En el andén que tira hacia Diagonal, como muchos otros barceloneses y transeúntes, es donde me topé con el hombre del metro

Como cualquier capital pionera del mundo, Barcelona anticipó la llegada del metro a través de líneas de ferrocarril urbano; el año en el que Londres inauguraba su metro (1863), nosotros estrenábamos la línea del Ferrocarril de Sarrià, con inicio en Plaça de Catalunya, que atravesaba por Balmes a la vista del ciudadano común, configurando una modernidad espléndida. Curiosamente, los primeros túneles barceloneses se diseñaron antes de que existiera el metro; los capitalinos tenemos la gracia de la previsión y, durante la construcción de la Via Laietana, alrededor de 1908, nuestros ingenieros diseñaron ahí un corredor subterráneo, en previsión de una futura línea que no llegaría hasta lustros después. La primera línea de nuestro metro —el Gran Metropolitano, la actual línea verde— la inventó el insigne Santiago Rubió y Tudurí, quien conectó La Rambla con la Plaza de Lesseps mediante cuatro estaciones que recorrían la temeridad de tres kilómetros.

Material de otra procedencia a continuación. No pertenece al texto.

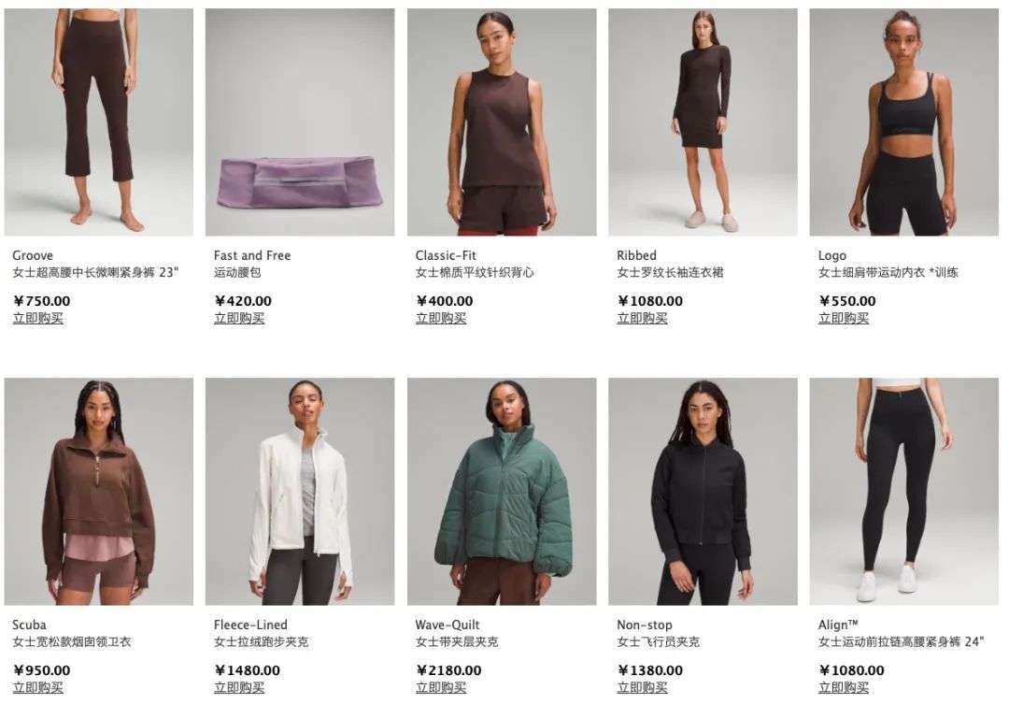Click 立即购买 under the Groove pants
Image resolution: width=1009 pixels, height=704 pixels.
38,318

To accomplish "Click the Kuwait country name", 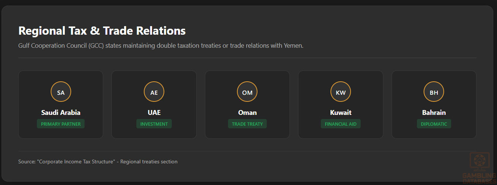I will (341, 112).
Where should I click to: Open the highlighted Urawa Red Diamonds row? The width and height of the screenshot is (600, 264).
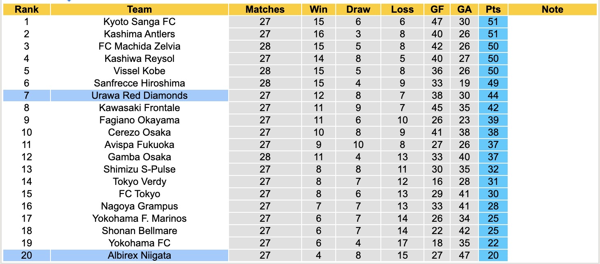click(140, 96)
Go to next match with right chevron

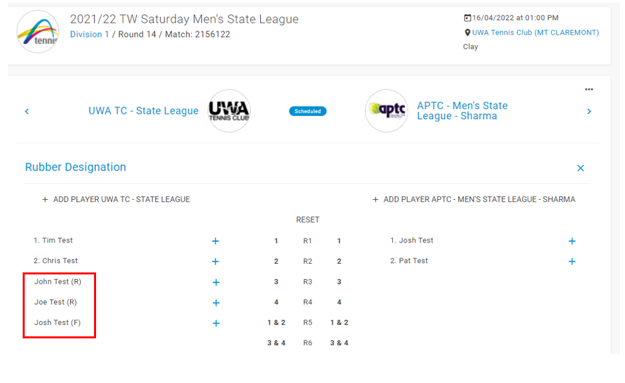pos(589,111)
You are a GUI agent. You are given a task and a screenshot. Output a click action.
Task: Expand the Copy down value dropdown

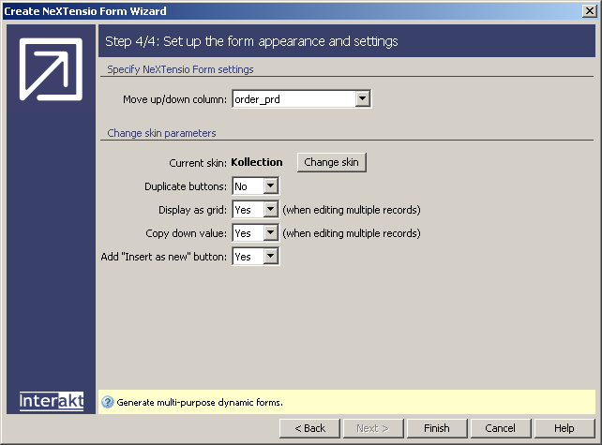pyautogui.click(x=270, y=232)
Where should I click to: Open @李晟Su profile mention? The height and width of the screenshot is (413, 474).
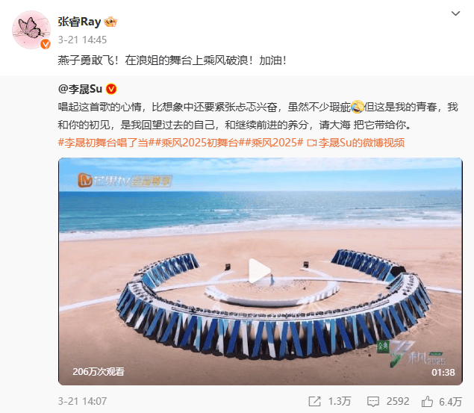[x=80, y=89]
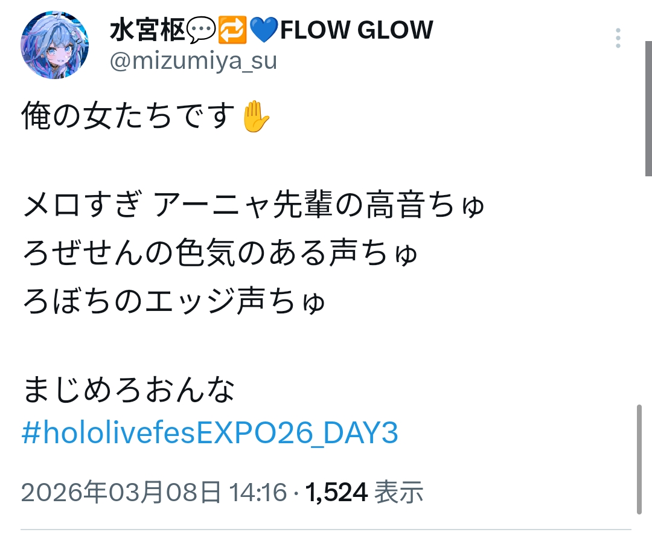
Task: Open the blue-haired avatar profile picture
Action: coord(55,45)
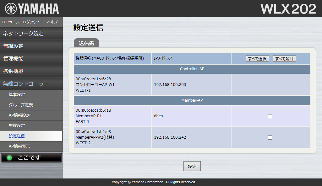The width and height of the screenshot is (322, 186).
Task: Expand the 管理機能 menu section
Action: 31,59
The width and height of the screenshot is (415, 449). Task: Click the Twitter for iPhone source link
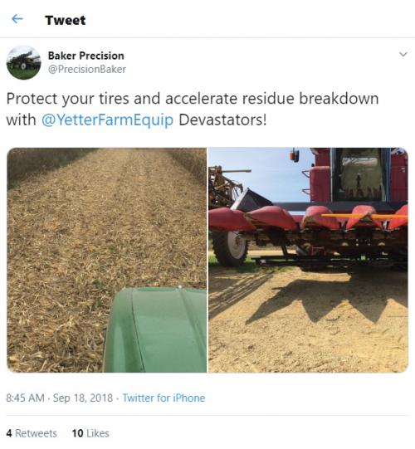click(164, 398)
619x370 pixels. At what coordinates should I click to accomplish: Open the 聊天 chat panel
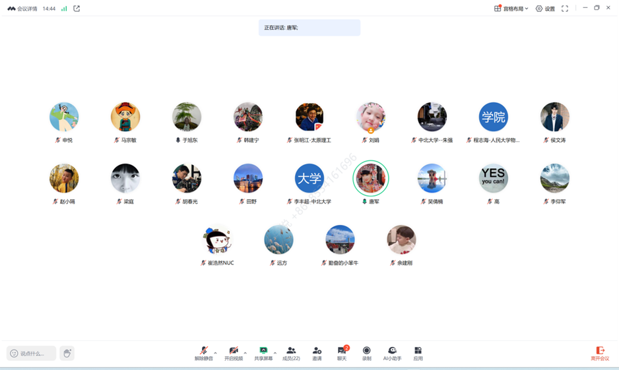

Todo esto que cuento son batallitas de nuestra historia más remota, pero lo importante del caso es que el Ayuntamiento de la ciudad ha decidido celebrar el centenario del metro como toca y que, más allá del hecho conmemorativo a nivel histórico, debe recordarse que la vida del subsuelo conforma una parte importantísima del espíritu de una ciudad. En el metro ocurren cosas, desde la seducción de una mirada a robos urdidos con la máxima discreción y actuaciones musicales (generalmente, de pésima calidad). El metro crea patrimonio cultural y nuestras autoridades han obrado santísimamente decorando la estación de Passeig de Gràcia, incrustando anuncios centenarios que, a nivel pictórico, son una auténtica delicia. Ésta será siempre mi estación predilecta, no sólo porque conforme el cráter más candente del Eixample, sino porque en el andén que tira hacia Diagonal, como muchos otros barceloneses y transeúntes, es donde me topé con el hombre del metro.

Habrá decenas de lectores que compartirán mi experiencia y oyeron cantar a Julibert durante muchos años en Passeig de Gràcia

El hombre del metro era un señor de altura catedralicia, vestido bastante decentemente pero con la ropa notoriamente desgarbada, que recibía a los pasajeros de la verde cantando algo parecido a ópera a grito pelado. Se paseaba compulsiva y quijotescamente por el final de la estación, yendo arriba y abajo, entonando fragmentos de melodías inconexas que a menudo coronaba con un falsete estentóreo. Decían las malas lenguas que el hombre del metro podía pasarse hasta ocho horas cantando en el subterráneo y por eso —si entrabas en la estación por la noche— veías lo exhausto que estaba. La mayoría de la gente, al ver el espectáculo, siempre se choteaba del pobre ser, pero a mí siempre me provocó una gran ternura. A menudo (aunque apenas intercambié cuatro palabras con él), me unía a su canto y parecía feliz. De todo esto hará algo así como diez años, cuando desapareció de repente.

Tiempo después, gracias a la película L’home del metro del estimable documentalista Joan Vall Karsunke, supe que el hombre del metro se llamaba Ramón Julibert. Estoy seguro de que habrá decenas de lectores que compartirán mi experiencia y oyeron cantar a Julibert durante muchos años en Passeig de Gràcia. Les recomiendo muchísimo este filme, del que no haré spoilers porque Julibert no sólo es todo un personaje de la Barcelona friki que tanto echamos de menos, sino un actor medio loco que —ahora que la academia de los yanquis está muy woke en sus nominaciones— merecería ganar un Oscar. Pueden pasar los años e incluso los lustres que, cuando entro a la estación de Passeig de Gràcia, el tímpano todavía me devuelve la voz de Julibert y su gestualidad única, dirigiéndose a sí mismo con un bolígrafo y estirando el brazo hacia el infinito. Cada uno tiene su historia de subsuelo; haría falta que este centenario, insisto, se centrara también en esta memoria colectiva.